HC444H/431H: Decolonizing Knowledge & Power: The Black Radical Tradition as a Counter-Catastrophic Social Science

Professor: George Barganier

4.00 credits

  • CRN 21103: Friday, 1000-1250 @ SYNCRONOUS REMOTE

Graduation Requirement:  This class will fulfill a Social Science Colloquium and a US: Difference, Inequality, Agency (US) area of inquiry requirement.  If the student has already taken a Social Science Colloquium, this class will fulfill both of the following requirements:  an Elective Colloquium and a US area of inquiry.

This is an intensive seminar on the Black Radical Tradition.

This course takes a decolonial, transdisciplinary approach to the study of knowledge and power and considers possible modes of intervention to confront the problems around inequality in society. Our understanding of inequality inherently depends upon our understanding of the entangled social production of global social hierarchies such as race, gender, class and sexuality. And this question, in turn, raises broader questions about the nature of society, economics, and politics. Accordingly, this class is intended to introduce you to a number of ways of understanding the intersection of knowledge production and structures of power. Grounded in engagement with the oppressed, we will ultimately seek to open space for articulating new possibilities for decolonizing knowledge and power. Thus, our interrogation of inequality in society centers around questions of justice, ethics and human suffering.
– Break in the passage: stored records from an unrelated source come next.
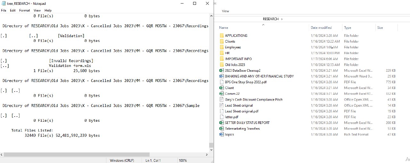Viewport: 410px width, 163px height.
Task: Open the File menu in Notepad
Action: (x=4, y=10)
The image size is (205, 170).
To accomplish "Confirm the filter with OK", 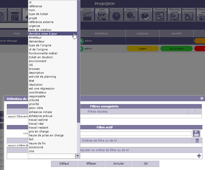I will [x=146, y=164].
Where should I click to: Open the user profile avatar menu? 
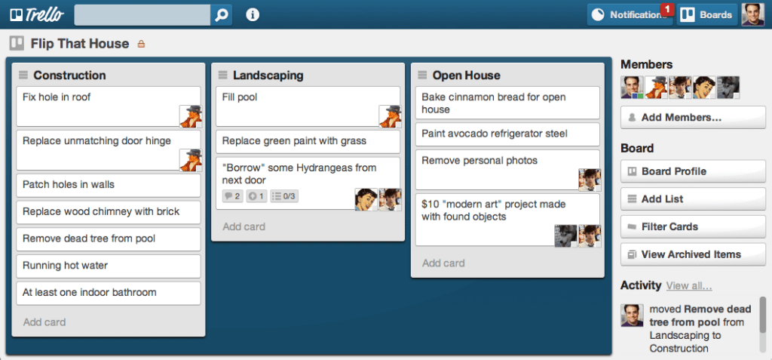point(752,14)
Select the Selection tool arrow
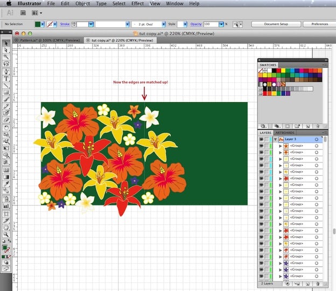The image size is (336, 291). pyautogui.click(x=6, y=43)
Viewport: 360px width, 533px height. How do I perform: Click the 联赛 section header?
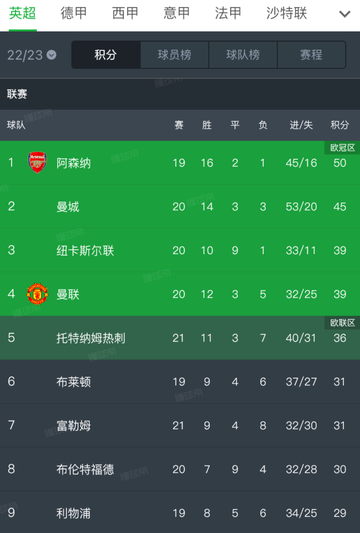coord(16,94)
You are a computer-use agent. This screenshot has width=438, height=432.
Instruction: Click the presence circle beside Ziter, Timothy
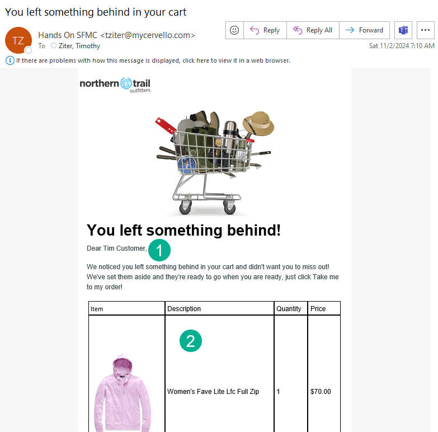tap(54, 46)
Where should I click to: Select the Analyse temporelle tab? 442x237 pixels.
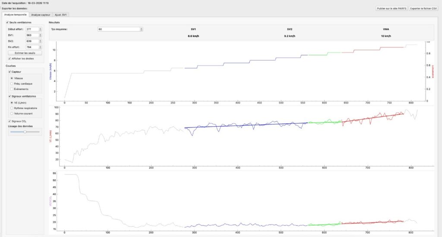click(x=16, y=15)
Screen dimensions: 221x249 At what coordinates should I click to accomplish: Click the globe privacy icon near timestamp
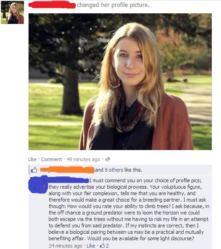click(x=108, y=159)
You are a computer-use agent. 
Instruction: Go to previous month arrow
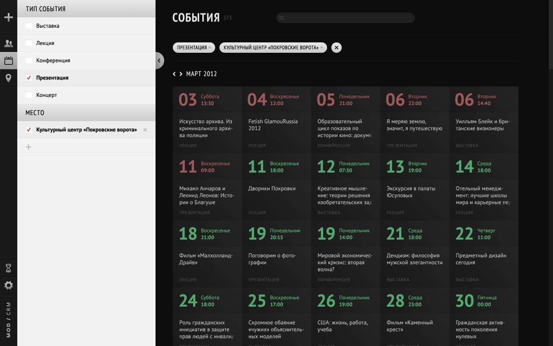tap(174, 74)
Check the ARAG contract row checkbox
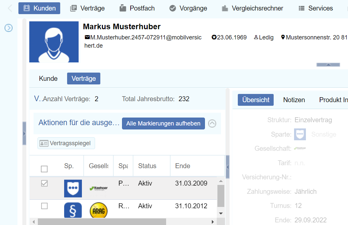This screenshot has height=225, width=348. coord(44,206)
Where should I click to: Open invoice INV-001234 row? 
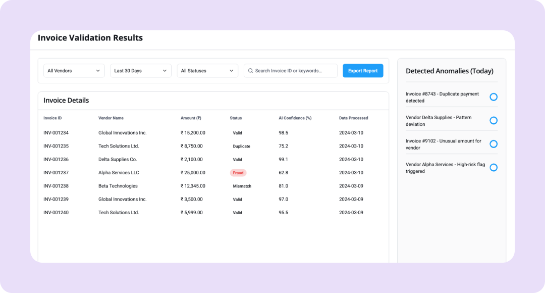[x=56, y=133]

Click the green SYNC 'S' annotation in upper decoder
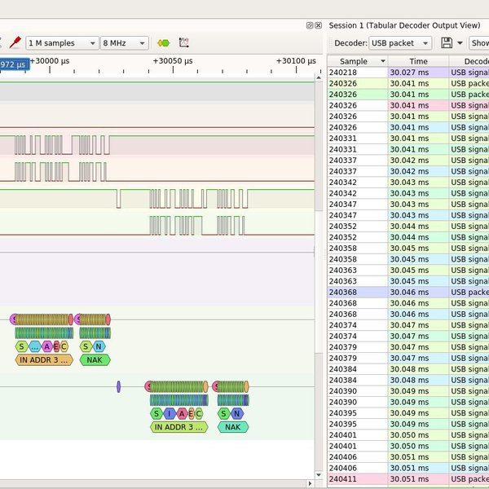pos(21,346)
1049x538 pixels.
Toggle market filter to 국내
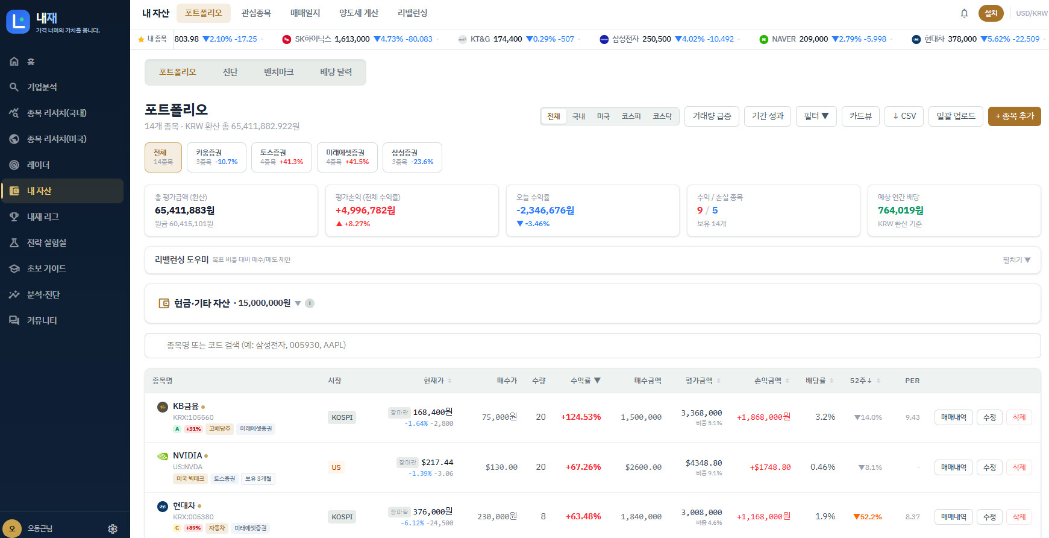pyautogui.click(x=578, y=116)
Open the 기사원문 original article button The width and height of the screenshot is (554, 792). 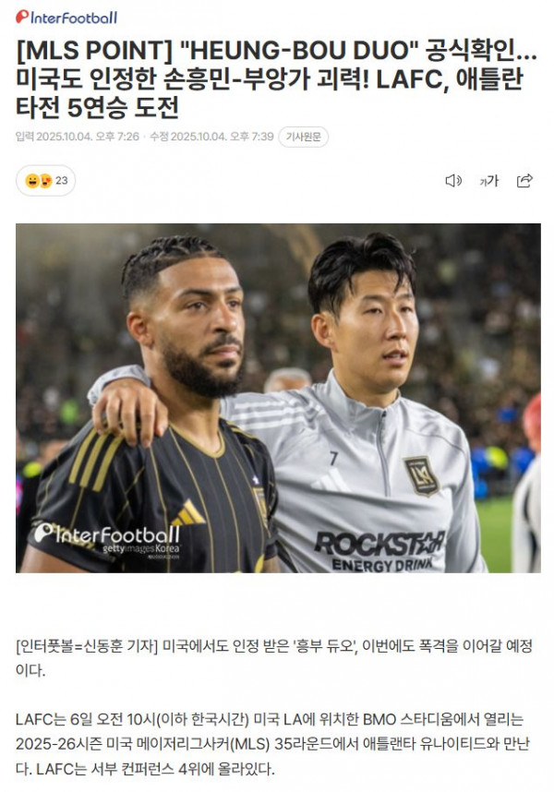click(303, 137)
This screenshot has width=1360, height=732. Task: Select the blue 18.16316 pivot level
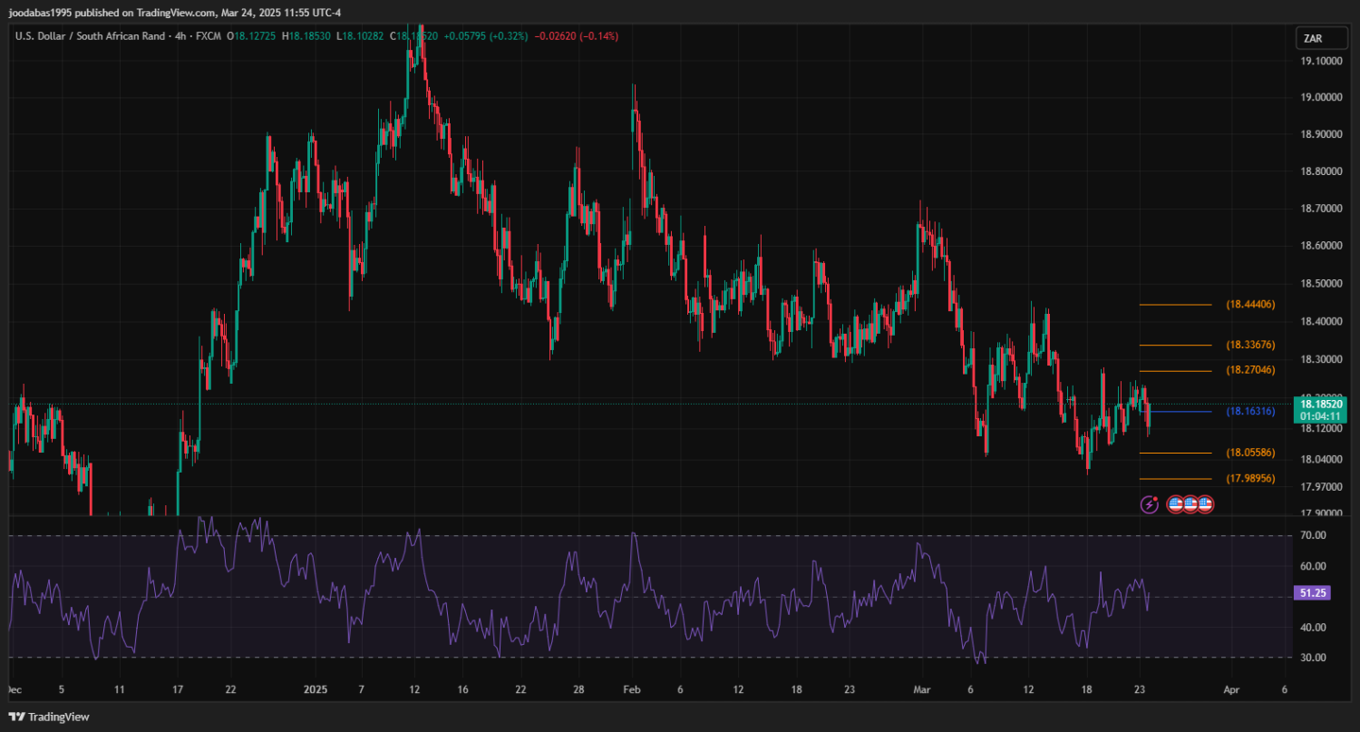1250,412
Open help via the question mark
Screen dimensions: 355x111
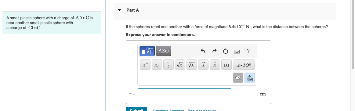click(x=248, y=51)
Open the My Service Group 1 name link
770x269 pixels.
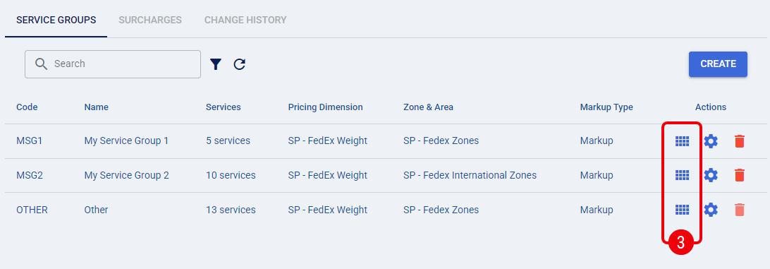coord(126,141)
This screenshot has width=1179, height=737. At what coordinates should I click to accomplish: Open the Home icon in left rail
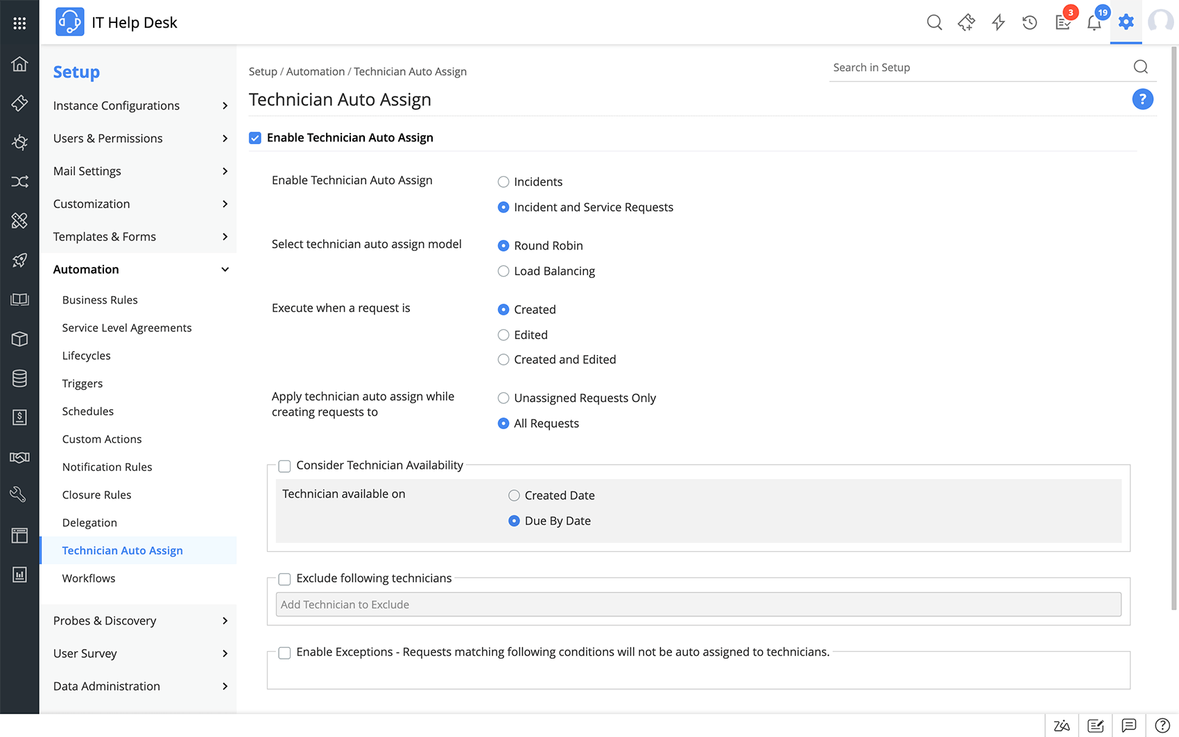click(19, 64)
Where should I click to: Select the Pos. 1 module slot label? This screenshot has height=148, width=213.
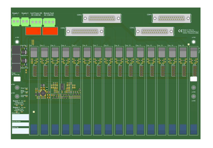point(31,45)
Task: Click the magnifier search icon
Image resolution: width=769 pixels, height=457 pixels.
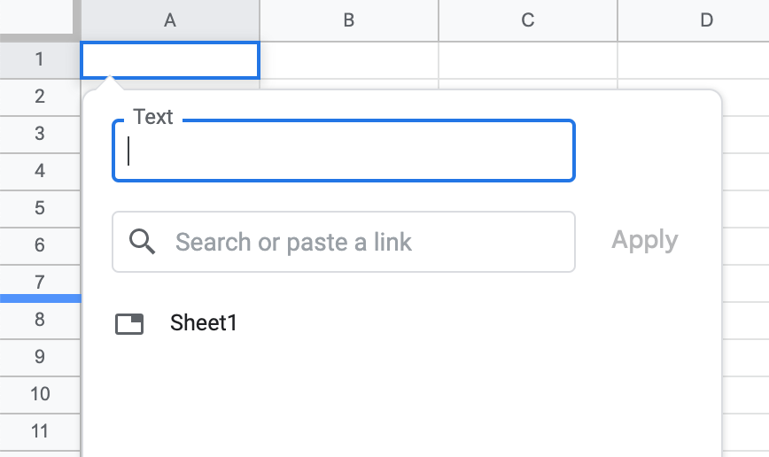Action: tap(142, 241)
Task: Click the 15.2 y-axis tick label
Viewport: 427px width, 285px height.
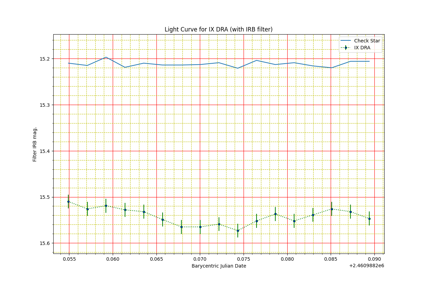Action: (x=45, y=59)
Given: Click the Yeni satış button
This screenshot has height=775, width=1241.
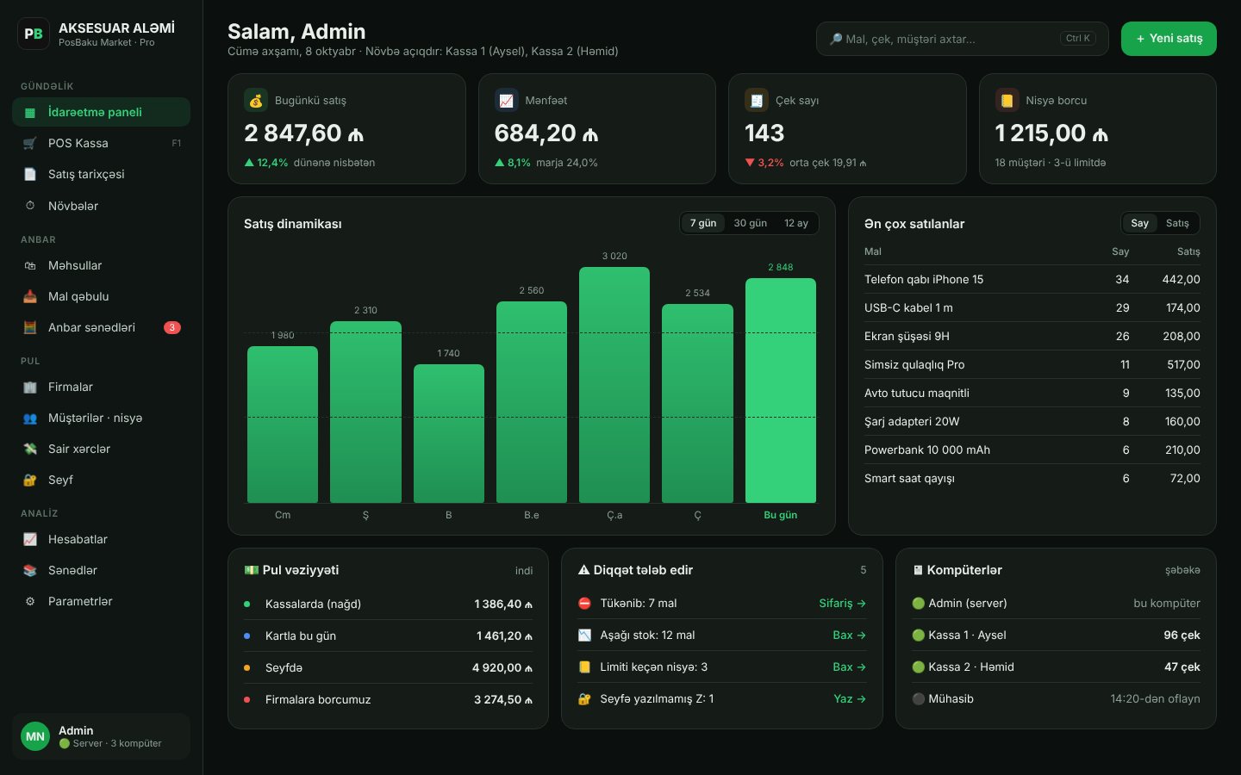Looking at the screenshot, I should pos(1169,39).
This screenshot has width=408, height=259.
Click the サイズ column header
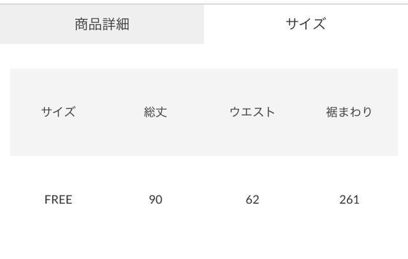[x=59, y=112]
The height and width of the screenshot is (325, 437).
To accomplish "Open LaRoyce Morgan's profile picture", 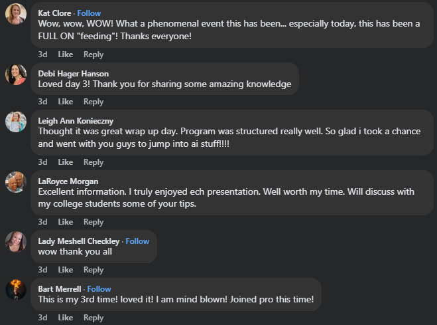I will click(x=16, y=182).
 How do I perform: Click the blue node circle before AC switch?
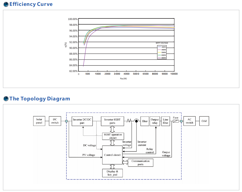(x=181, y=121)
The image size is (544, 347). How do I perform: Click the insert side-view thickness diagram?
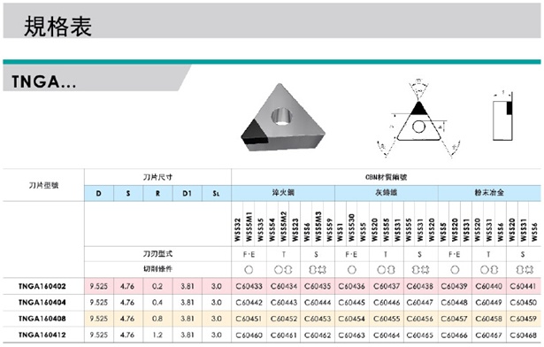click(502, 116)
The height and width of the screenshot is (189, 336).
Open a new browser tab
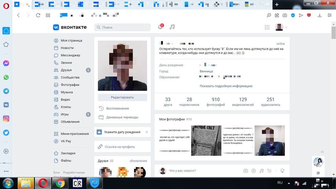[x=277, y=4]
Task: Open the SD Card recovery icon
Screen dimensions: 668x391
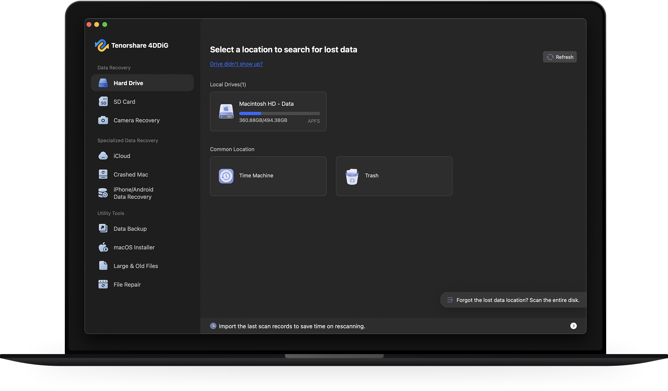Action: [x=103, y=102]
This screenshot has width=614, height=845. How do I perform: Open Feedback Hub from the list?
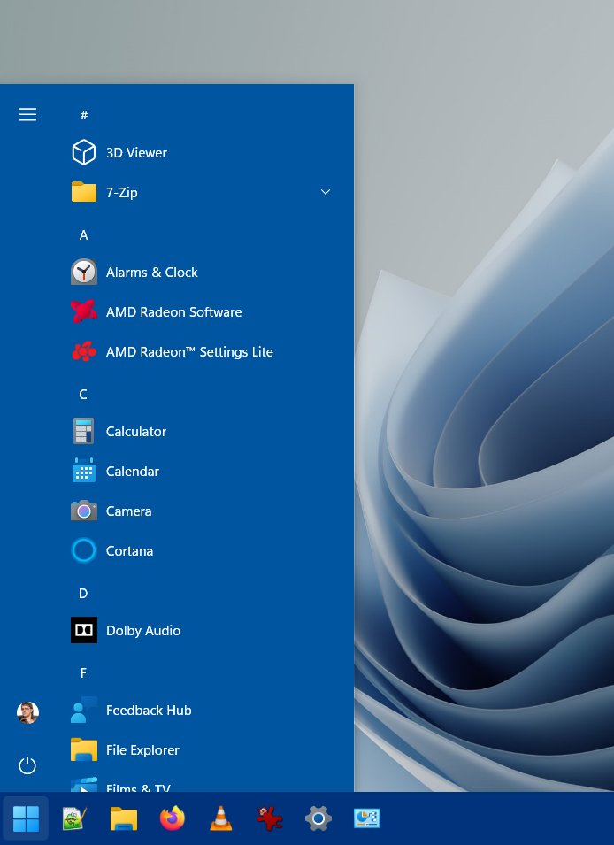[x=148, y=711]
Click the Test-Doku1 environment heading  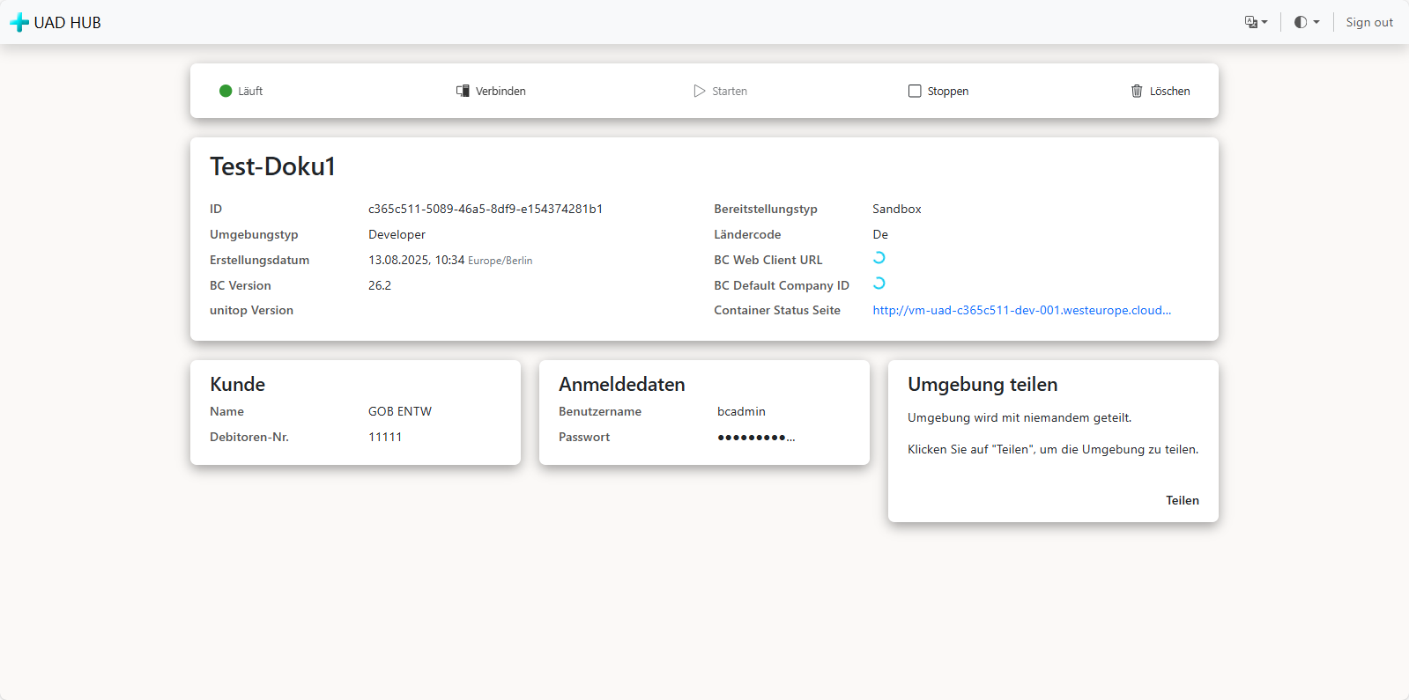272,166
This course covers the seminal methodological and theoretical issues related to questions of racial inequality posed by the Black Radical Tradition. We will consider the politics of knowledge generation, who generates which knowledge and for what purpose; and its relationship to practices of domination and resistance. We will interrogate the historical origins of these practices and their function in society and ponder the role race plays in larger structures of domination and resistance in our search to imagine more humane forms of social life.


This course is offered through the CHC's Visiting Fellowship in Equity, Justice, and Inclusion program, through which award-winning teachers and scholars from around the country offer unique courses that enrich the CHC's curricular offerings related to social justice. The inaugural theme for 2021-23 is the Black Experience in the United States. Learn more about the CHC's Visiting Fellowship program

Visiting Fellow George Barganier is an Associate Professor of Criminal Justice Studies at San Francisco State University. Learn more about Professor Barganier.

This course will be offered in an online synchronous format (i.e., over Zoom).